Toute nouvelle traduction est redevable à celles qui l’ont précédée. Cette édition des Sonnets de l’amour obscur est aussi discrète que précieuse dans la double acception du terme par la délicatesse avec laquelle elle rend présente, chaleureuse, presque familière la sensualité de celui qui se disait ni un homme, ni un poète, ni une feuille mais « un pouls blessé qui sonde les choses de l’autre côté » (in Poète à New York).

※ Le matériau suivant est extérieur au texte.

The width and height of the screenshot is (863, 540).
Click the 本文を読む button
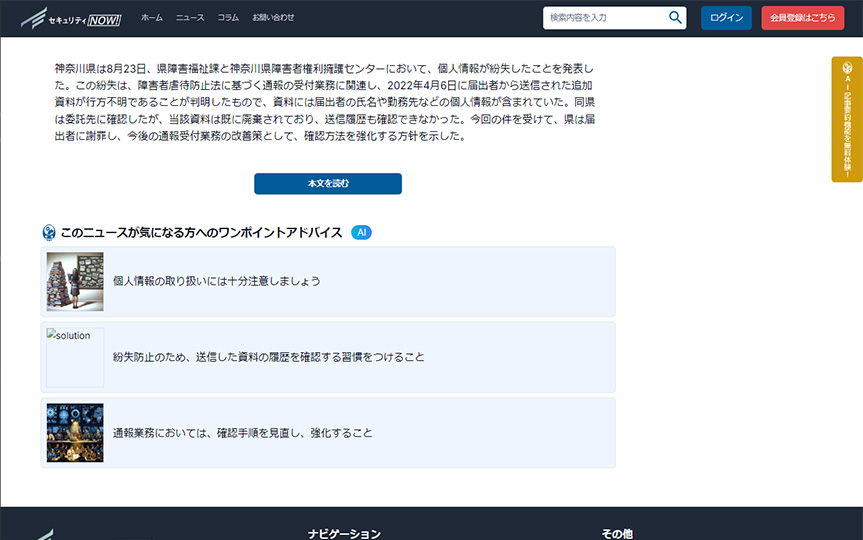[x=328, y=184]
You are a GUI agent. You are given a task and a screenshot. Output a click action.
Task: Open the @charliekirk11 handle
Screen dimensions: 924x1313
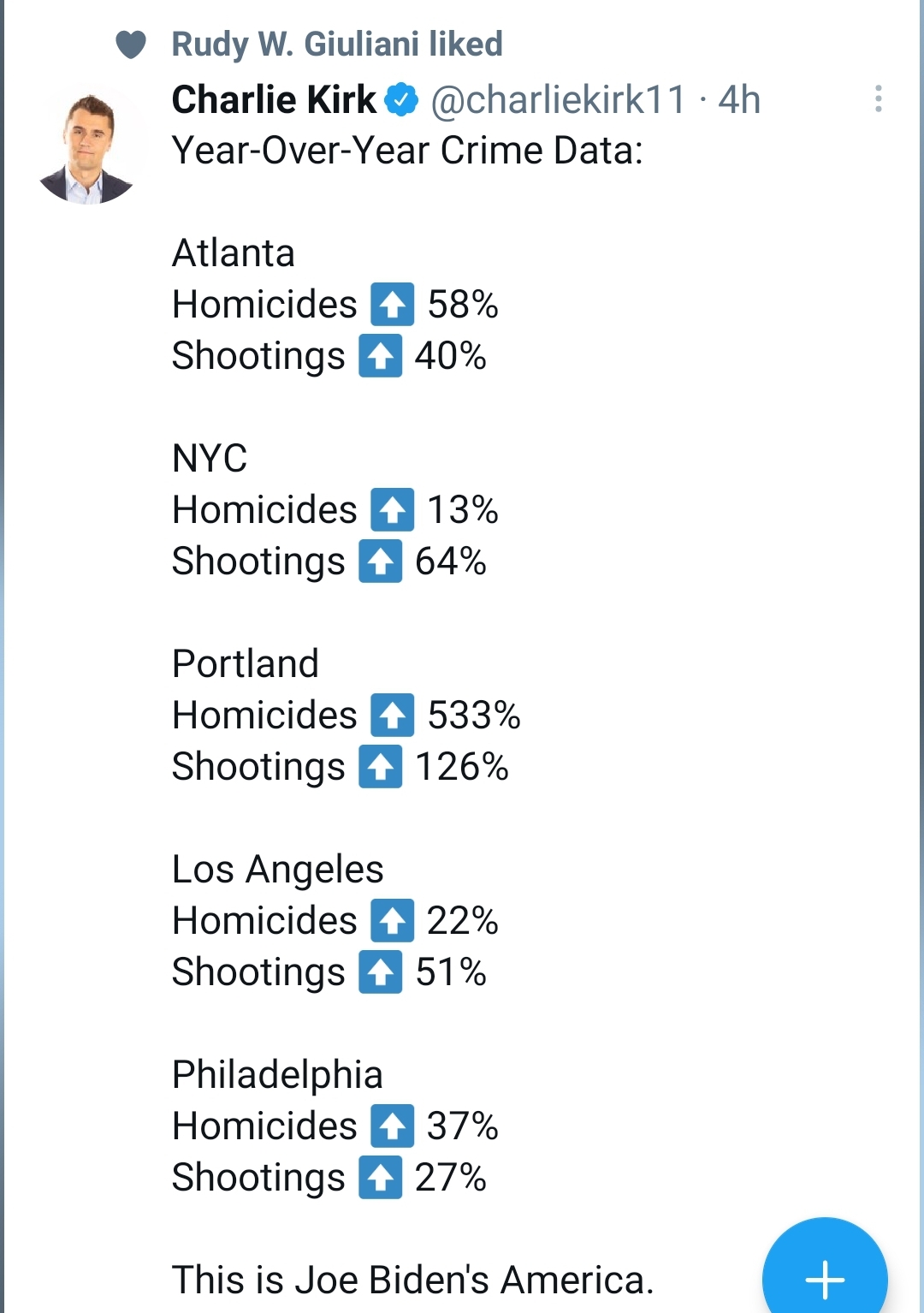pyautogui.click(x=558, y=100)

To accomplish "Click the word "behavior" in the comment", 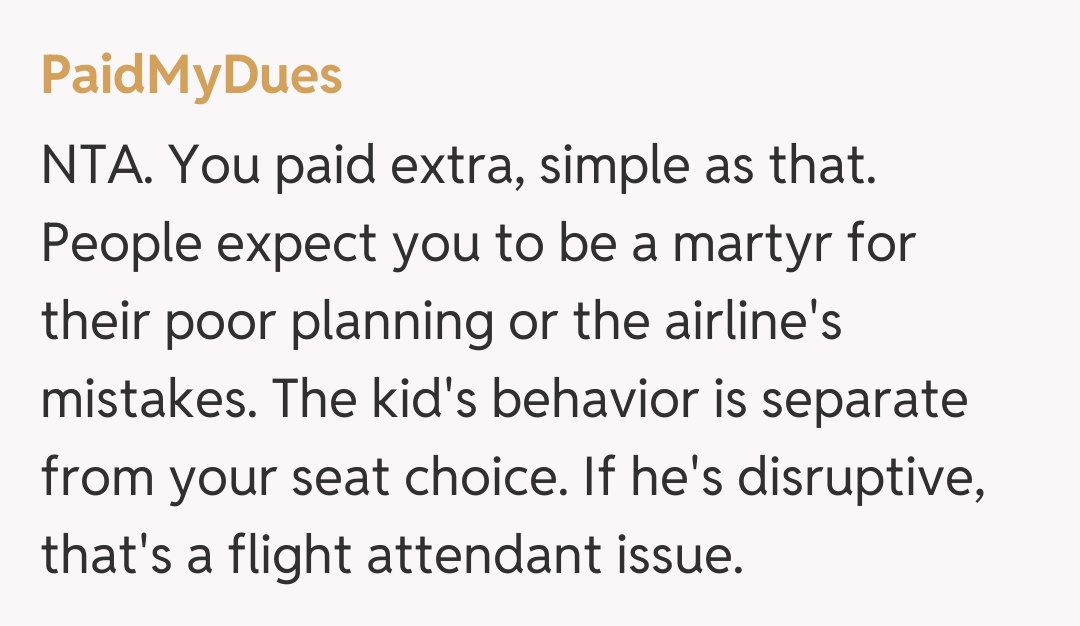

Afin d’en juger, voici à la suite de la version originale du Sonnet de la douce plainte (Soneto de la dulce queja), la traduction publiée dans l’Anthologie de la poésie espagnole suivie de celle de Line Amselem (2024) :

« Tengo miedo a perder la maravilla/ de tus ojos de estatua y el acento/ que me pone de noche en la mejilla/ la solitaria rosa de tu aliento.

Tengo pena de ser en esta orilla/ tronco sin ramas, y lo que más siento/ es no tener la flor, pulpa o arcilla,/ para el gusano de mi sufrimiento.

Si tú eres el tesoro oculto mío,/ si eres mi cruz y mi dolor mojado,/ si soy el perro de tu señoro,

no me dejes perder lo que he ganado/ y decora las aguas de tu rio/ con hojas de mi otoño enajenado. »

    Traduction publiée dans l’Anthologie bilingue de la poésie espagnole :

“J’ai peur de perdre la merveille/ De tes yeux de statue et cet accent/ Que vient poser la nuit près de ma tempe/ La rose solitaire de ton haleine.

Je m’attriste de n’être en cette rive/ Qu’un tronc sans branche et mon plus grand tourment/ Est de n’avoir la fleur- pulpe ou argile-/ Qui nourrirait le ver de ma souffrance.

Si tu es le trésor que je recèle/ Ma douce croix et ma douleur noyée/ Et si je suis le chien de ton altesse

Ah, garde-moi le bien que j’ai Gagné/ Et prends pour embellir ta rivière/ Ces feuilles d’un automne désolé. »

    Et dans la traduction de Line Amselem (2024) établie à partir de différents déchiffrages de l’original :

“ J’ai la crainte de perdre le prodige/ de tes yeux de statue, et cette touche/ que me met sur la joue pendant la nuit/ la solitaire rose de ton soufflé.

Je suis triste d’être sur cette rive/ un tronc sans branche, et plus encor me coûte/ de n’avoir pas la fleur, pulpe ou argile,/ pour le ver rongeur par lequel je souffre.

Si tu es mon bien caché, mon trésor,/ si tu es ma croix, ma douleur mouillée,/ et si je suis le chien de ta couronne,/

fais que je garde ce que j’ai gagné/ et de ta rivière les eaux décore/ de feuilles de mon automne emporté.”

( » Sans titre », « Portrait de Dali », « Autoportrait » dessins à l’encre sur papier de Federico Garcia Lorca, D.R.)